Cutting-edge web scraping techniques

24 points by simonw 8 months ago on lobsters | 4 comments

[OP] simonw | 8 months ago

This is the handout for a workshop I gave this morning at the NICAR data journalism conference. The handout is designed to be useful completely independently of the in-person workshop itself.

I wrote a bit more about this workshop here, including notes on the various new pieces of software I developed in advance of teaching at NICAR.

dubiouslittlecreature | 8 months ago

Comment removed by author

nwjsmith | 8 months ago

He wrote the guide for investigative reporters at a data journalism conference.

[OP] simonw | 8 months ago

Yeah, I have no problem at all with the ethics of helping data journalists scrape things that really don’t want to be scraped. News is what somebody does not want you to print.
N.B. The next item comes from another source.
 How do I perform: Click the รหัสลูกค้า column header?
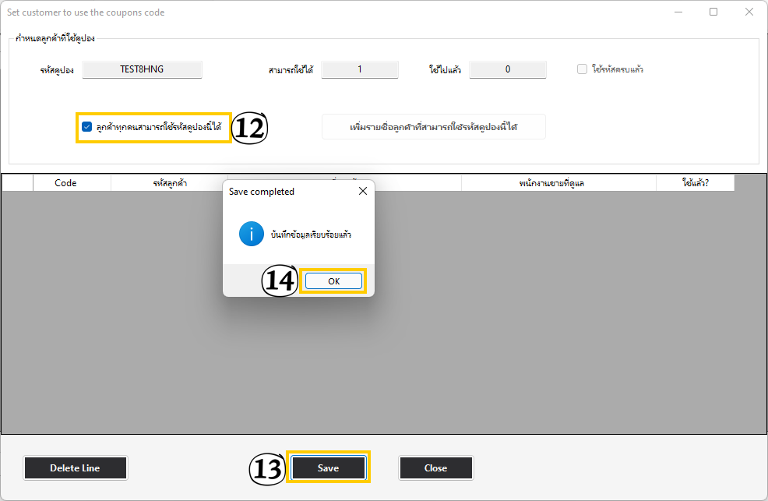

I originally planned to include notes on running local models for structured data extraction - but I ran into a problem with length limits. For data extraction you need to be able to input quite a lot of text, and the current batch of local model solutions (at least that I’ve tried) tend to stop working well once you go above a few thousand input tokens. Meanwhile OpenAI handles 100,000 and Gemini handles 1-2 million.

In journalism you’re often working with public data, in which case I see no problem at all feeding it into models.

I had some interesting conversations at the conference about the much larger challenge of analyzing private leaks. Those are cases where dumping them into an online model isn’t acceptable - the best solution right now may be investing in a new $10,000 Mac Studio and running capable long context models on that.

posix_cowboy | 8 months ago

Here’s another method I’ve found helpful: use an addon like “singlefile’ or “save page we” and then run queries (using xidel –xpath or similar) to extract stuff from it. It works on a surprising number of things that would otherwise captcha and rate limit you with their cloud flare configurations.